Esta noção de exceção, nos permite perceber o limite entre direito e política, onde o estado de exceção, é o uso que o soberano faz do direito, para suspender os direitos de indivíduos.  Tal prática não é algo comum apenas a experiências de governo como na Alemanha nazista, que decretou o estado de exceção, medida que sustentou o ataque a milhões de judeus em campos de concentração, mas também Bush nos Estados Unidos prendeu e exportou estrangeiros, suspendendo todos os direitos e compreendendo-os como uma ameaça contra a segurança nacional. Na ditadura militar (no período entre 1964-1985), o Brasil implantou o estado de exceção através do Ato Institucional AI - 5.

Deve-se observar também que a ausência da lei que o estado de exceção instaura não significa a ausência de ordem. O estado de exceção é uma medida aplicada fora da ordem jurídica, porém não se trata da anarquia ou do caos. A soberania se distingue da lei constituída propondo uma nova lei. O estado de exceção distingue dois elementos fundamentais do direito: a norma e a decisão. No estado normal, a decisão é mínima e aplica a norma, porém no estado de exceção, a decisão é constante e anula a norma. O estado de exceção é uma ruptura paradoxal entre norma e aplicação: por um lado, o estado de exceção é a ausência de aplicação da norma que está em vigor, por outro lado, o estado de exceção é uma aplicação pura sem norma (ou de uma norma que não está em vigor).
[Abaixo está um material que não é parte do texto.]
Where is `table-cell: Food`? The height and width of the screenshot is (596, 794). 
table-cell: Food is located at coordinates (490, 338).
Deve-se ressaltar que O que tem levado os ditos soberanos a decretarem o estado de exceção é a necessidade.  Neste aspecto, cabe aqui a expressão: necessitas legem nom habet, ou seja, a necessidade não tem lei. Significa afirmar que por um lado “a necessidade não reconhece nenhuma lei”, por outro, “a necessidade cria a sua própria lei”. Ora, esse princípio determina a necessidade como justificativa para uma transgressão, como o poder de tornar lícito o ilícito. Ou por outro lado, a necessidade é condição para que a lei não observe o caso.
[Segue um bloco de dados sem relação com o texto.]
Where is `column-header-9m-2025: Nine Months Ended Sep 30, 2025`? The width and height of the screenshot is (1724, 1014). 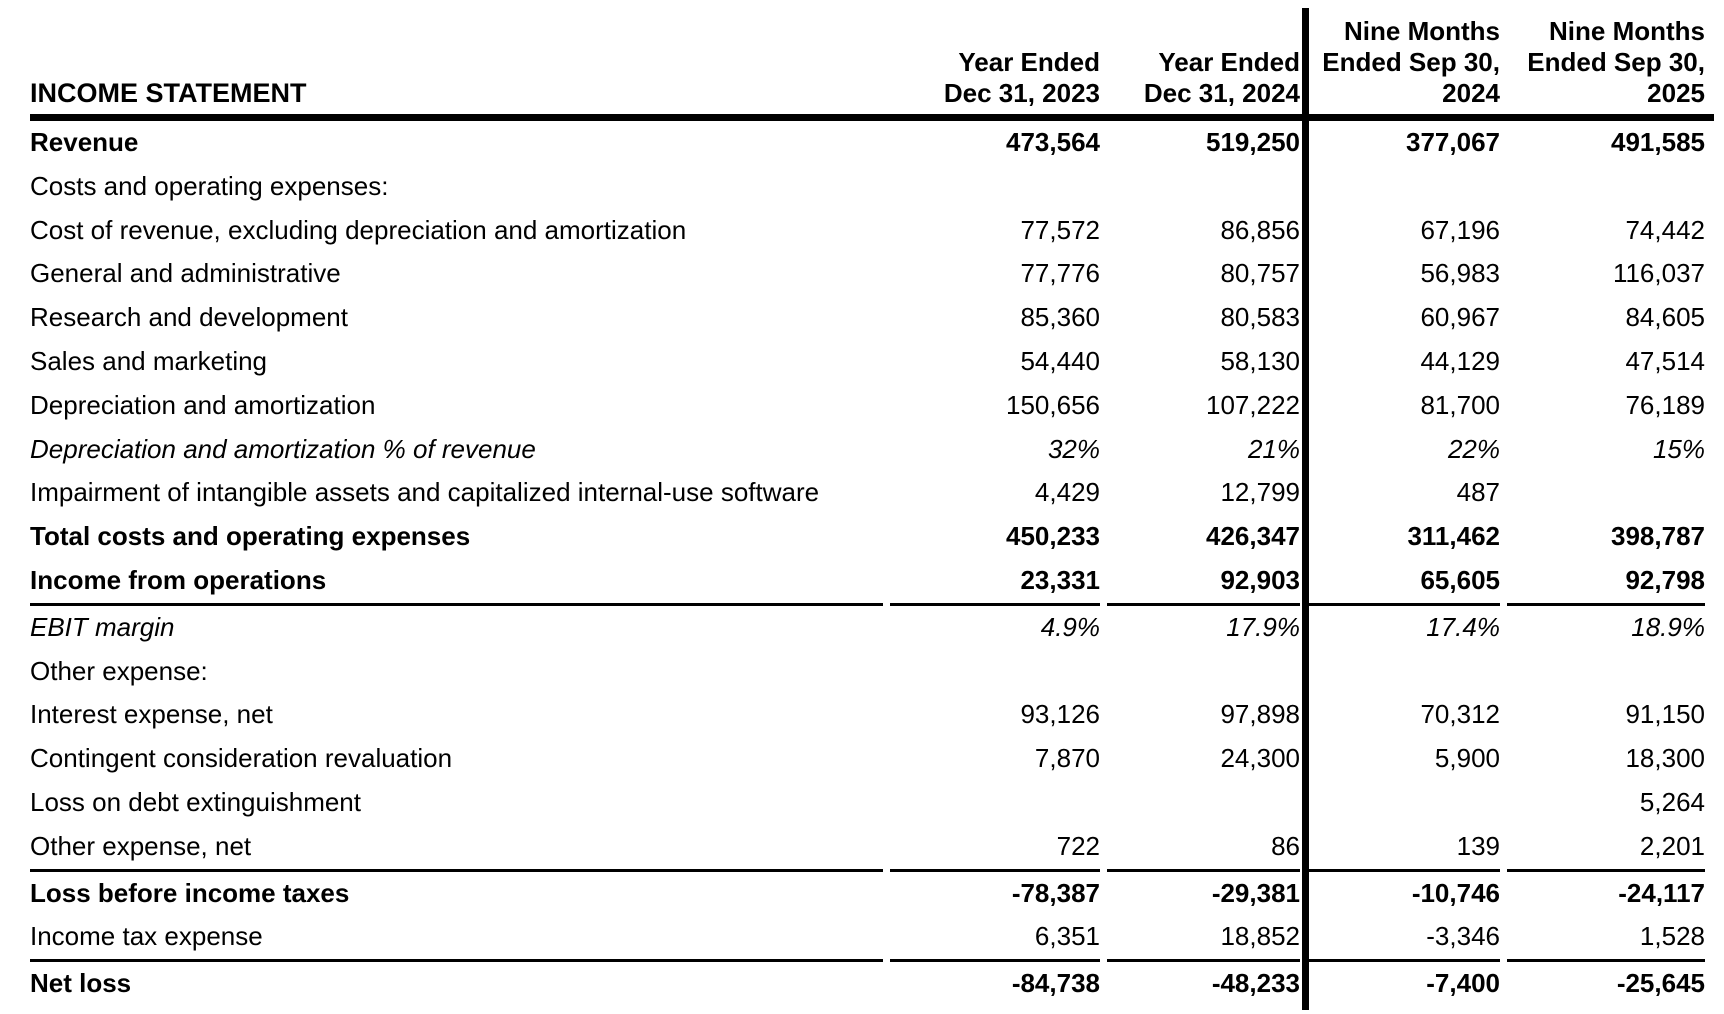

A aplicação do estado de exceção, como observamos em democracias, fato que está ocorrendo no Equador, sustenta-se no argumento do cidadão em perigo, o Estado alega legítima defesa contra o inimigo interno como se fosse inimigo externo. A exceção é aplicada então enquanto necessidade de proteger os direitos dos cidadãos e suas vidas, mesmo que os seus direitos e suas próprias vidas, passem a ser ameaçados pelo próprio soberano que deseja protege-los Nessa perspectiva, há impossibilidade de definir as consequências jurídicas dos atos cometidos durante o estado de exceção. Não se pode deixar de ressaltar que o estado de exceção não é uma ditadura: a ditadura é constituída por pleno direito e o Estado possui mais direito que os cidadãos, enquanto no estado de exceção incide a suspensão do direito e a aplicação de uma força sem lei constituída. O estado de exceção é um decreto do soberano que age com força de lei. Nessa medida, o poder executivo se sobrepõe ao poder legislativo, promulgando, modificando ou anulando as leis em vigor. O estado de exceção interpõe poder executivo e legislativo, sobrepondo lei e decreto, sem diretamente o apoio popular, que constitui uma democracia.
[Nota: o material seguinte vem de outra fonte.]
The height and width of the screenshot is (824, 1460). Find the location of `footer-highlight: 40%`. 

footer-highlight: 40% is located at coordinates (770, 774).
A insistência no estado de exceção deixa aparecer sua natureza constitutiva da ordem jurídica e de certo modo, efetiva a liquidação da própria estrutura democrática. A insistência e a forma como as medidas de emergência, são usadas para salvar a constituição democrática, podem levar à sua ruína. Obviamente que o Estado deve atuar contra grupos ou organizações criminosas, terroristas ou antidemocráticas, que ameacem os direitos e a segurança dos cidadãos, assim como manter a ordem e estabilidade jurídica e democrática. Neste aspecto, a experiência equatoriana é uma advertência inclusive para a nossa Sociedade-Estado democrático. O problema a ser identificado é que o poder soberano, passa a ser definido pela sua autoridade de instituir o estado de exceção, enquanto uma medida drástica que suspende o direito dos indivíduos e simultaneamente, aplica uma forma de violência sem lei, podendo declarar cidadãos qualificados como “inimigos do estado” ou “antipatrióticos”, na condição de inimigos internos. Desta forma, o estado de exceção, ao invés de ser usado apenas em emergências, como guerras, situação ilustrada na atual guerra entre Israel e Hamas, o que também expressa problemas essenciais com referência aos direitos humanos, tornou-se cada vez mais uma técnica de governar. Uma condição totalmente incompatível com uma estrutura dita democrática.